Внезапно подул ветер. Зинаида широко раскрыла глаза и увидела напротив себя кресло, а в кресле – почти очаровательное, если б не притягательно-страшненькое, существо женского пола в очках и с рожками; неподалеку от “существа” то ли собака, то ли еще кто-то – играл в куличики. Зинаида протерла глаза и, заикаясь, спросила:

– Вы… в-в-вообще – кто?

– Чертова бабушка, – ответило, исполнившись королевского достоинства, существо в очках, показывая неслабым коготком на нечто, принятое было Зинаидой за собаку. – А вот и внучок. Добро пожаловать к черту! На кулички!

– Так-так-так, – судорожно начала соображать Зинаида. – Так-так-так. Но как же я здесь оказалась? К вам ведь ни поездом, ни самолетом – ни чем, ни на чем…

– Эт, ты, голуба, зря. Сама хотела деться “куда-нибудь, все равно куда”. Хотела, али нет? Отвечай как на духу!

– Ну, допустим, хотела…

– А раз хотела, нечего и огород городить! – Чертова бабушка приподнялась, чтобы расправить седеющий хвост, и снова села в кресло. – Ну и?..

– Чего – “ну и…”? – Зинаида совершенно не понимала, что же происходит с ней на самом деле.

– Спрашивай по-быстрому, вот чего! Или знаешь про себя все, или боишься? Спрашивай! – Чертова бабушка увеличивалась в размерах.

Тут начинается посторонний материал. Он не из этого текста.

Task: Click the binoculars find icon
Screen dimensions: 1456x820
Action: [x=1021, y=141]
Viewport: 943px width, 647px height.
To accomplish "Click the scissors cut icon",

Зинаида растерялась еще больше; на полу играл в куличики лопоухий глазастый чертенок; к почерневшей печке прислонился доисторический ухват; изба была хоть и закопченная, да вроде чистая, и без следов людоедства. Зинаида вроде осмелела; думает, ладно – спрошу, а не спрошу, так хоть пожалуюсь:

– Что делать мне, бабушка? Что мне, блин, делать-то теперь? От мужа, как в деревню приехали, козлом сразу завоняло; разговаривать противно, да и о чем? Раньше-то, правда, было… и цветы дарил… Школа – убогая-преубогая; дети-дебилы, училки-мучилки, все друг за другом следят, подсиживают; по воскресеньям в клуб ходят, с трактористами чтоб после танцев трахнуться, – мужики-то по школе в дефиците, одни старые девы работают, разведенные да по распределению – дуры гарнизонные вроде меня… А моются раз в неделю, может, и реже… Я уже английский забывать начала; себя забывать начала… Я в ванну хочу… С пеной.

Зинаида посмотрела на Чертову бабушку и спросила глазами: “Ну?”

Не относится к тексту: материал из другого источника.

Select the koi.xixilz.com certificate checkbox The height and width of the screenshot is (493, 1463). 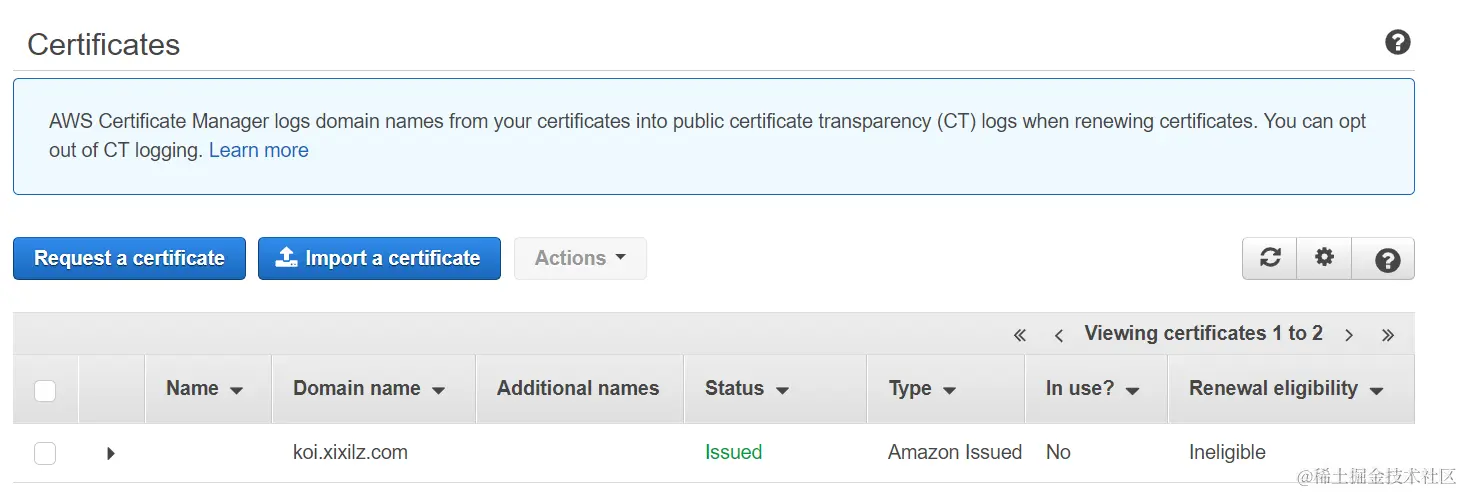[x=45, y=453]
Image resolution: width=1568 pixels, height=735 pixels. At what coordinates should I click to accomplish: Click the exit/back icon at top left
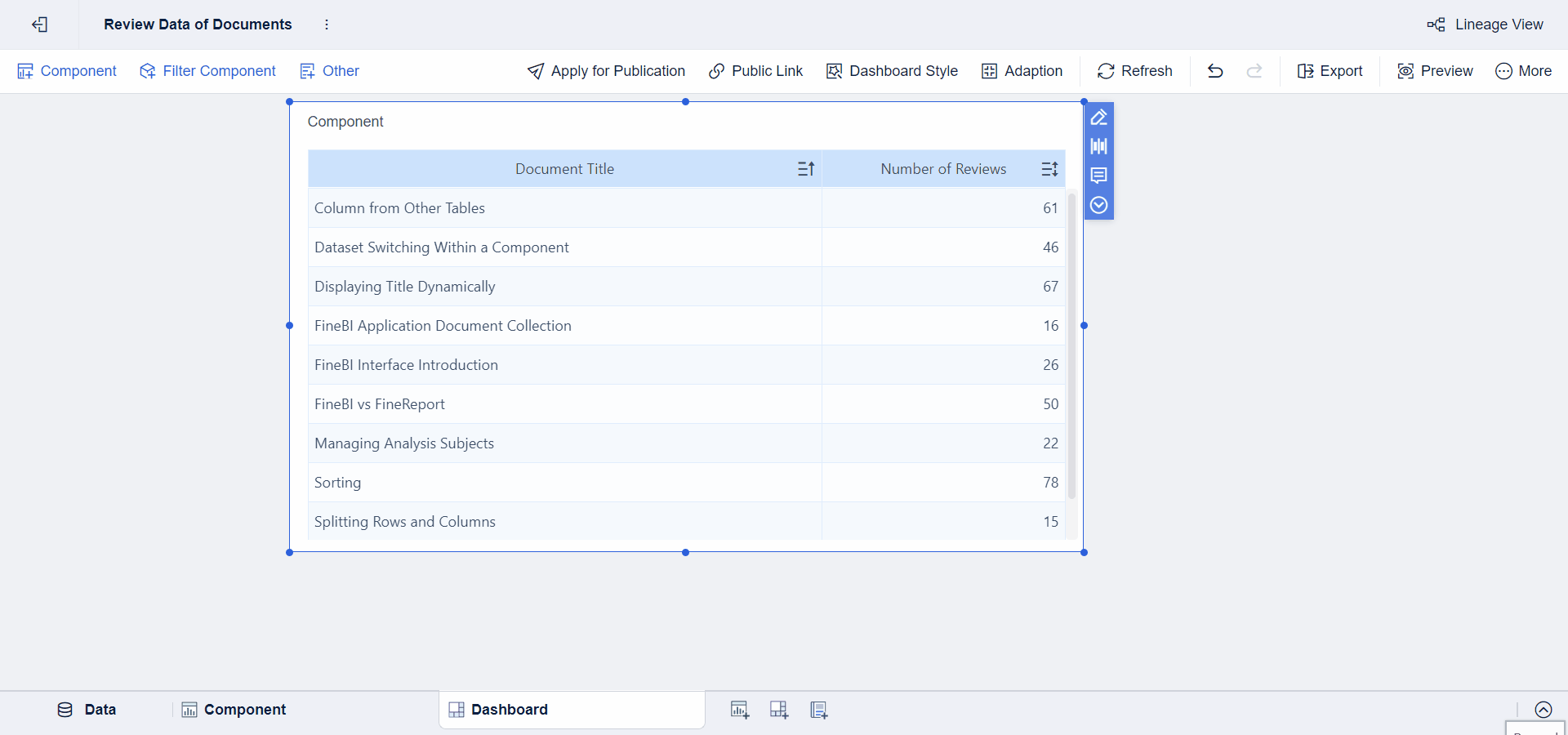click(40, 24)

Но та молчала, прячась за вязанием, молчала, потом вся опять сжалась, да и скажи вдруг: “…”


– Зинаид Сергевн, Зинаид Сергевн, что с вами? – над ней толпились ученики 7 “Г”: негодяи, конечно, но с тревогой на мордах выписанной – неподдельной.

Зинаида обнаружила себя на грязном полу, где меловые крошки не подметались с прошлого года, и привстала; а как привстала, ничего не говоря, побежала в учительскую – об уходе заявление писать. Зоя, мужеподобная физручка с лошадиной челюстью, отговаривала: “Да ты беременная небось, вот и упала в обморок-то. С кем не бывает?”

Через две недели Зинаида швырнула мужу в нос грязное белье, забрала колечки со свитерами, да вернулась в город без отягчающих бракованных – в смысле детей – последствий.

Но каждую зиму виделась ей Чертова бабушка. Виделось, будто говорит она самое главное, пыталась запомнить, но, просыпаясь, все забывала напрочь.

Только однажды утром Зинаида заметила, что сама сидит в кресле. Вяжет. Что на полу играет в куличики чертенок, а очередная училка стоит посреди комнаты, и жалуется на эту скотскую жизнь… Гы-гы!

Проза всей жизни

Композитор: Я композитор.

Ваня Рублев: А по-моему, ты г…о!

Д. Хармс. “Случаи”
* * *

Я иду, иду, иду. Черт его знает, куда иду. Сегодня воскресенье, сегодня – еще день, нормальные люди сидят дома или возвращаются домой черт знает откуда.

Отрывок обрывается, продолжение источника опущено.